Australia throws 9000 refugees a lifeline

By Cynthia Banham SMH
July 13, 2004

Thousands of refugees on temporary protection visas will be allowed to stay permanently in Australia, after federal cabinet agreed to a radical overhaul of the Government's asylum seeker rules yesterday.

It is understood the Government will announce as early as today that most of the 9000 temporary protection visa holders, many of whom have been living in the community for more than three years, will be able to apply for permanent residency.

The dramatic softening of the temporary protection rules comes after intense lobbying from the backbench and from within cabinet.

At least one frontbencher, the Employment and Workplace Relations Minister, Kevin Andrews, has lobbied for a more compassionate approach to refugees on temporary visas, according to Government sources.

The temporary protection scheme has been widely criticised since it was introduced in 1999, and tightened after the Tampa controversy in 2001 when 433 asylum seekers rescued by a Norwegian ship during the last election campaign were refused permission to enter Australia. Refugee and opposition groups argued that the visa system was draconian and left refugees with no certainty about their future.

Temporary visa holders are not allowed to bring their families into Australia, may not return if they leave the country, do not receive the same settlement services as other refugees and have limited social security rights.

Late last year, pressure began mounting on the Government from within its own ranks, beginning with the National Party MP John Forrest, whose Victorian electorate of Mallee has thousands of temporary refugees employed in local industries.

A number of other backbenchers have followed, particularly those in electorates where temporary protection visa holders are employed in jobs where workers are scarce, such as fruit pickers or meat workers, and where they have assimilated into the community.

Among the backbenchers to have spoken out in the party room are the conservative South Australian MP Patrick Secker and moderates Bruce Baird, Marise Payne and Petro Georgiou.

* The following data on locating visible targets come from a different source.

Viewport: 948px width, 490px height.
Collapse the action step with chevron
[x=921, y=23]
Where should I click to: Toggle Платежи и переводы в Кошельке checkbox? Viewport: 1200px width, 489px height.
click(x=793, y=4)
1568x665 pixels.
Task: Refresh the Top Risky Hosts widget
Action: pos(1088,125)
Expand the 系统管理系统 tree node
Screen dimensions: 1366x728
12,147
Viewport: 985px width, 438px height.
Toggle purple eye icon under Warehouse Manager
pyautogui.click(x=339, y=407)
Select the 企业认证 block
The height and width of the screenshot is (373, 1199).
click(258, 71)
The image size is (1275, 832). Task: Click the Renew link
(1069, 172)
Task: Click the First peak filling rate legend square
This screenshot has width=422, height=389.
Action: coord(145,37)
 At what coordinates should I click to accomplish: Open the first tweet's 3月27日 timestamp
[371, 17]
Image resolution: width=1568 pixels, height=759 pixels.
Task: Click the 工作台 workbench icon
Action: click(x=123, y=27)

Other backbenchers calling for the Government to let the visa holders stay permanently have been the NSW National Party MP Kay Hull, Trish Worth, who holds the seat of Adelaide by a margin of 0.6 per cent, Christopher Pyne of South Australia, Judi Moylan from Western Australia and Victorian MP Sharman Stone.

According to some Coalition backbenchers, the temporary protection issue has become a sticky one for the Government in marginal electorates in Victoria, where the Coalition is polling poorly in the countdown to the federal election.

The decision follows a number of other immigration policy backflips by the Government, including its release of all but one child of boat people from mainland detention centres, and permitting 146 Afghans who have been held on Nauru for more than two years to come to Australia, as it winds back the "Pacific Solution".

Government MPs say there are indications that the Prime Minister, John Howard, has softened his line on the issue of asylum seekers since he won the 2001 election on the back of his tough border protection policies.

There has also been a noticeable change of attitude in the party room.

The change of heart has been made possible, however, by the reduction in the number of boat people arriving over the last three years.


  • November 2003: Ibrahim Sammaki, father of two children whose mother was killed in Bali bombings, gets permanent residency.

  • May 2004: Manus Island detention centre's sole detainee, Aladdin Sisalem, gets a visa.

  • June 2004: Roqia Bakhtiari is released with ehr baby from a secure motel; visas granted to 146 Afghans on Nauru.

  • July 2004: Just one child remains in detention centre; cabinet votes to let temporary refugees apply for permanent visas.